[REQUIRED TASK]:
Format as a numbered list the records starting with the line that contains "Screen dimensions: 755x425" and going on through the end of the records, leaving out blank lines and pictures.
---+---
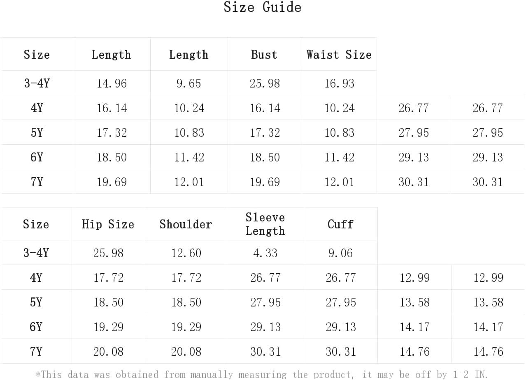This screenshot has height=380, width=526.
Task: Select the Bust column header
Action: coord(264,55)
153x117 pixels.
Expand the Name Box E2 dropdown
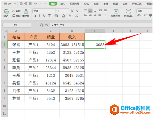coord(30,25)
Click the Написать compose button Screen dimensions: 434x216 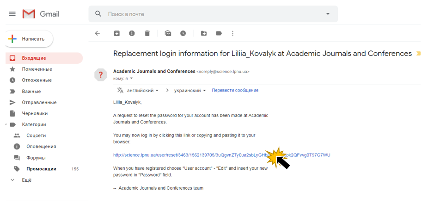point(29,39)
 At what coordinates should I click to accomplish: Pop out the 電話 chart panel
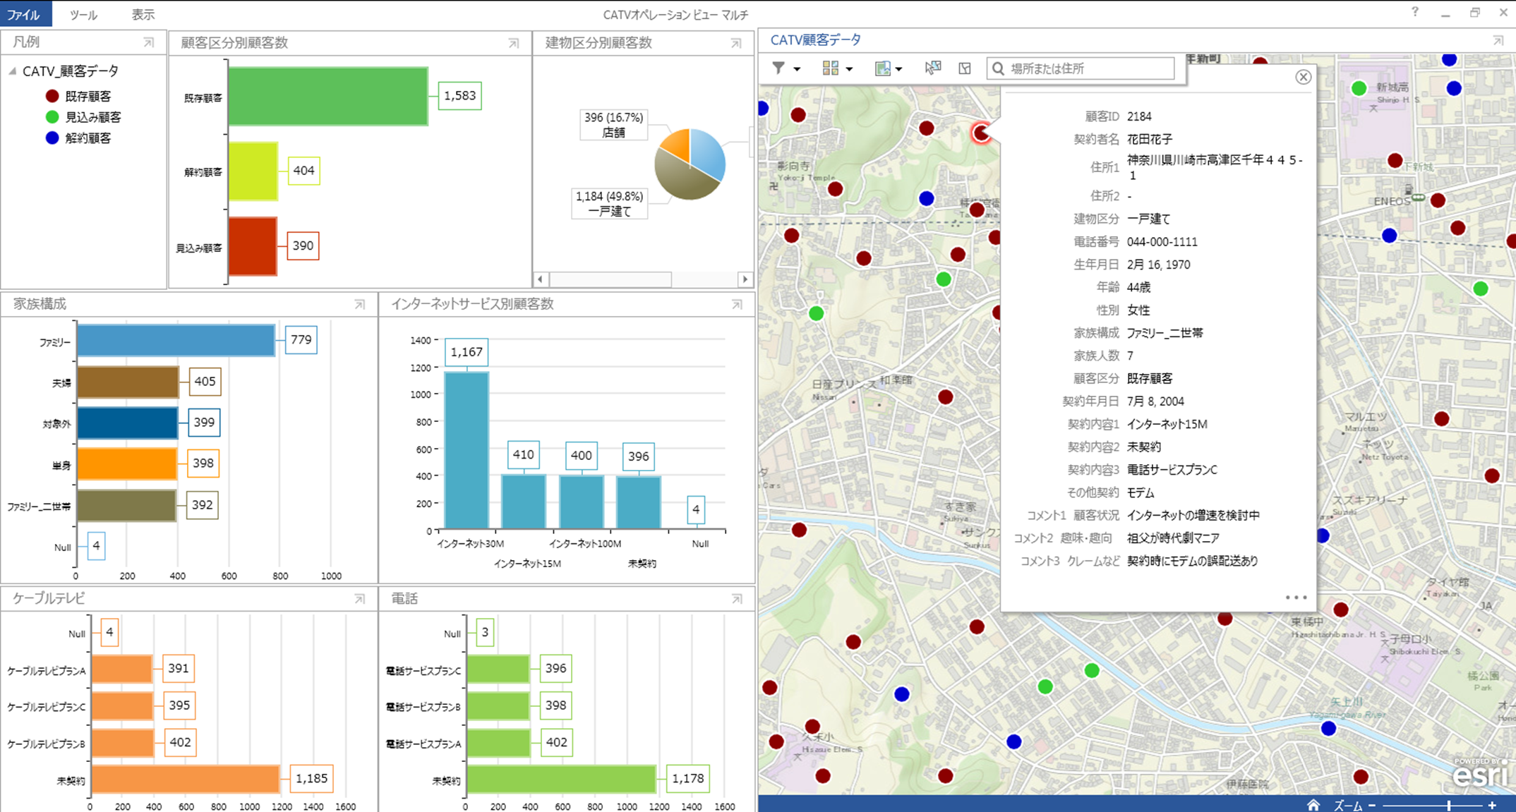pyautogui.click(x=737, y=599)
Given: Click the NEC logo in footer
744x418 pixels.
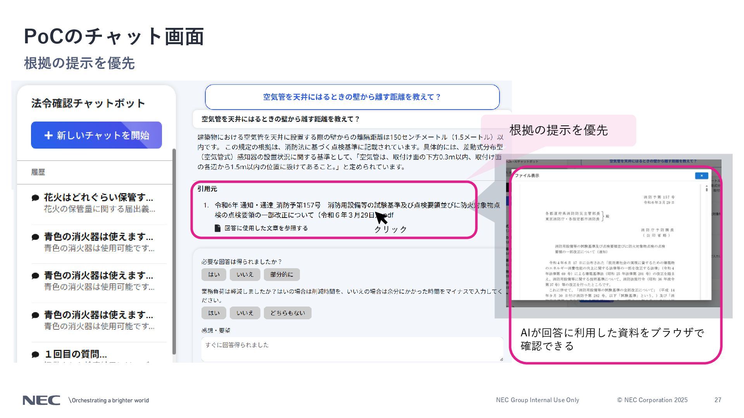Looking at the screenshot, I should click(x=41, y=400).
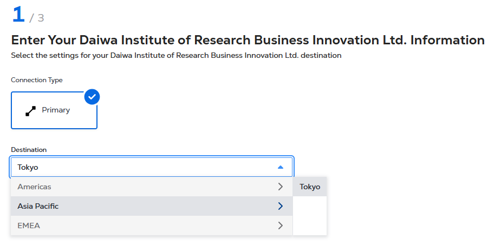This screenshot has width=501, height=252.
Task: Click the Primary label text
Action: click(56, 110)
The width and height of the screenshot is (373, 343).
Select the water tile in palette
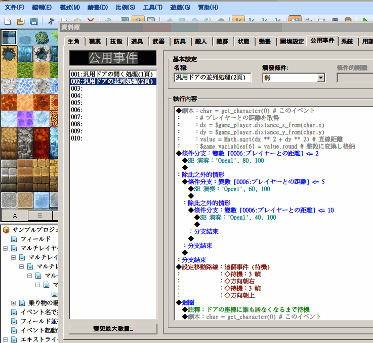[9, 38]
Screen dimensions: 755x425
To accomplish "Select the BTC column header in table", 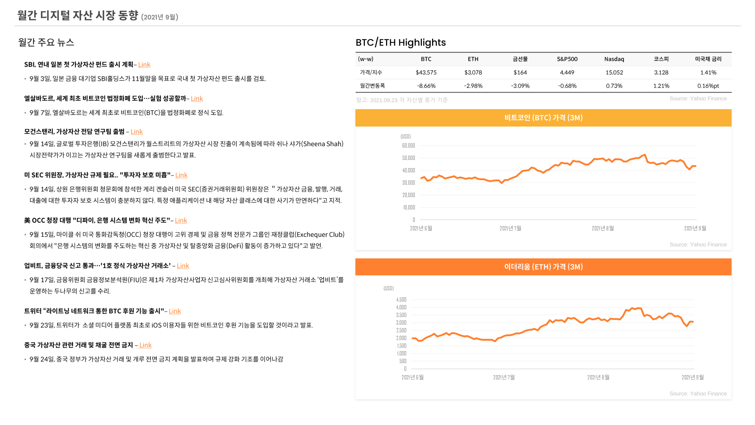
---+---
[ANSWER TO THE PROBLEM]:
1. Screen dimensions: 755x425
2. To accomplish "Select the BTC column header in table", 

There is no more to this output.